▸ TEXT PROVIDED
━━━

[233/365] "Manchester-style"
Aug. 21st, 2023 04:56 pm![[personal profile]](https://www.dreamwidth.org/img/silk/identity/user.png)
It's funny when you live a place for a long time and you don't know what other people know it for.
And this obsession is set to spread, the spicy chicken burger is beginning to move out of Manchester. Until recently, it was exclusive to the city region, with reviewers coming from Birmingham and London to try it. But “Manchester-style” chicken burgers are cropping up more and more down south, and people are looking to cash in.
“The spicy chicken burger is going to go all over the country,” says Ali. “Once it gets to London it’ll go bigger, then probably international. I know some of these brands are already thinking of going to Dubai and the US with spicy chicken burgers.” He’s had people from McDonald’s calling about partnerships — he wouldn’t work with them, they’re not halal — and gets “probably 20 messages a day” from reviewers in London asking about spicy chicken burgers.
This whole article is wild,
The owners of the shop are shrouded in secrecy and, like a lot of the information and rumours that swirl about Manchester’s chicken shop scene, word-of-mouth reigns supreme. “The thing with Miami Crispy is they're a bit of a mystery,” says one local reviewer. “No one really knows who runs it.”
...
Nobody knows what’s in it, but everyone agrees: it’s all about the secret sauce. The sauce that the burger is dipped in after it is fried is what makes it so special.

━━━

▸ WORK ITEM
Continue the post about Manchester-style spicy chicken burgers from where it stops.

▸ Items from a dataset
━━━

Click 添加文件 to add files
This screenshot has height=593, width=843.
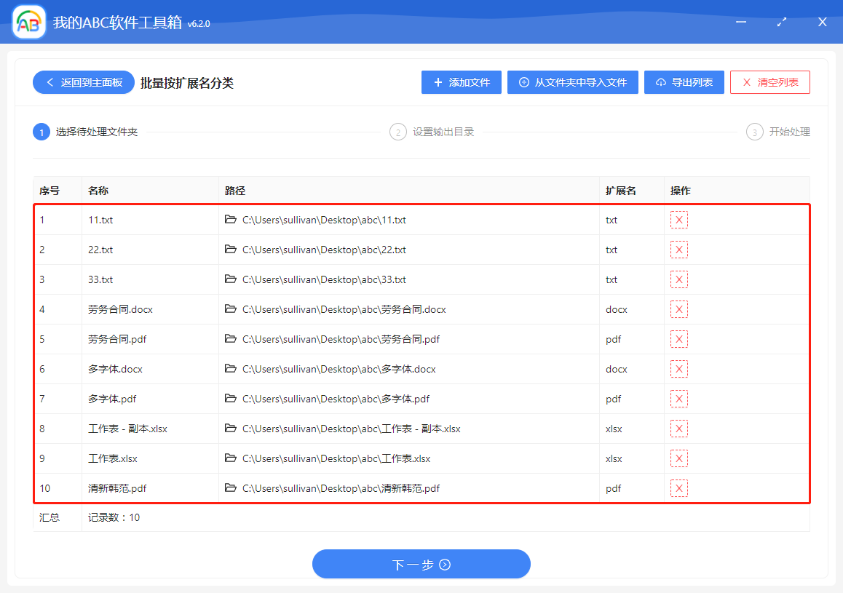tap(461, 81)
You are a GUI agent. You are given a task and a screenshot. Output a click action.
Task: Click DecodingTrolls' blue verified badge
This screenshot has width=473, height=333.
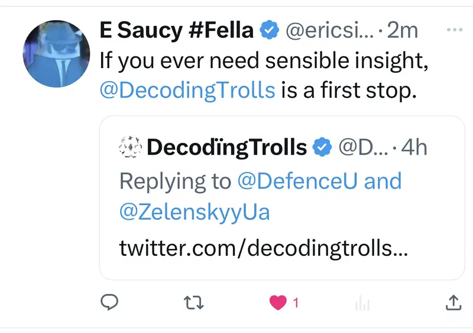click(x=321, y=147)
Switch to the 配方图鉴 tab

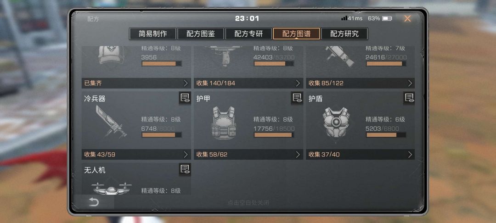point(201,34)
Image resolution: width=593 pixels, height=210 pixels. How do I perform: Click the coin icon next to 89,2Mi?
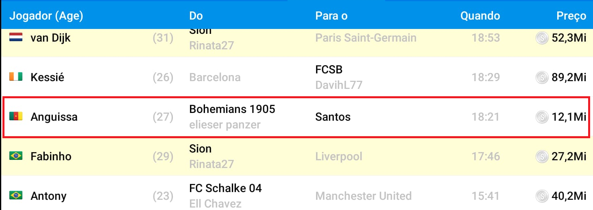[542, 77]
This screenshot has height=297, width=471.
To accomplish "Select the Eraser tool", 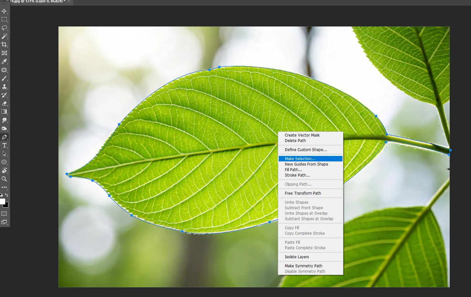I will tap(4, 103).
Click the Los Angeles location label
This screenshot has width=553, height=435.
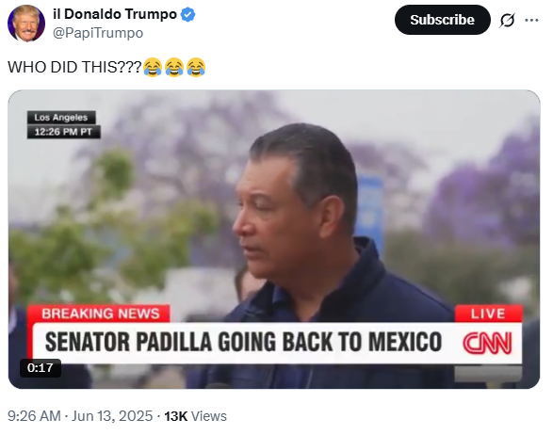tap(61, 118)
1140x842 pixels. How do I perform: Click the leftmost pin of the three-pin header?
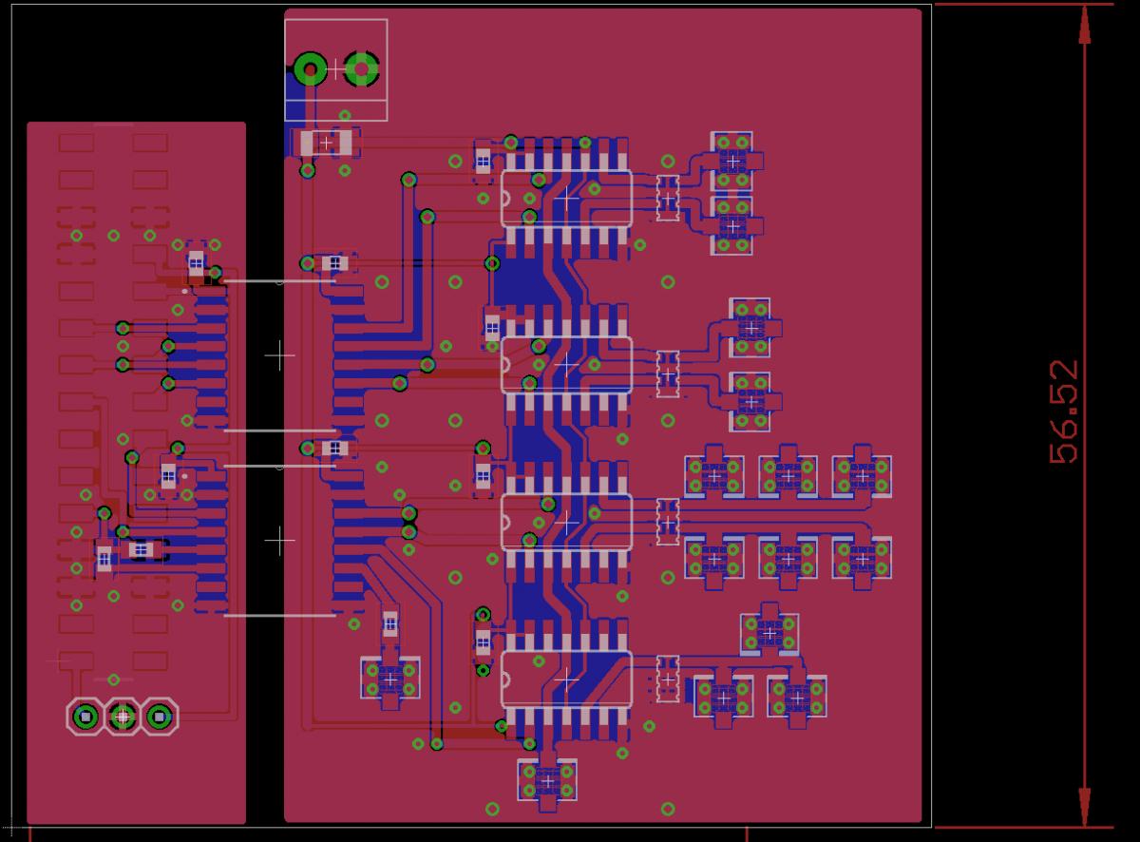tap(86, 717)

━━━

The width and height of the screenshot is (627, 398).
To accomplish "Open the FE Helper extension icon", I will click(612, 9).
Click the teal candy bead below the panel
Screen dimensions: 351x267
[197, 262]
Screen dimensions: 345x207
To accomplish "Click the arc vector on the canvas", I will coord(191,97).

━━━

▸ REPLY TO THE EXERCISE
These secret sauces, whose recipes are fiercely guarded — “these guys don’t even tell their wives, their mothers, what is in the sauce,” Ali tells me — are apparently variations on an original recipe created in the 90s. This “mother sauce” was invented at Kansas Fried Chicken, a franchise with shops dotted around Manchester and Oldham. The original sauce had a soft curry flavour and a mild spice to it — think Katsu. “The guy who created it, all we know is his name was Doctor,” says Riz Zeb, 41, an ex chicken shop worker who has been part of the business for decades.
One insider, who asked to remain anonymous due to the “beef” that exists amongst competing shops, tells me apparently, this is the way it works. Instead of buying recipes, shops buy staff, kind of like Premier League transfers. “Recipes don’t get sold, they get moved.” He tells me to imagine I’m working at a viral chicken shop and “someone says: ‘right mate, I’ll give you £10,000, you come with me, I’ll put you on £600 a week, happy days.’ So, you go over, you’ve got your ten grand, you work there a couple of months and you have a big falling out with the boss. So then you get some investors together and open another shop two doors away,” and so the chicken shop wars rumble on.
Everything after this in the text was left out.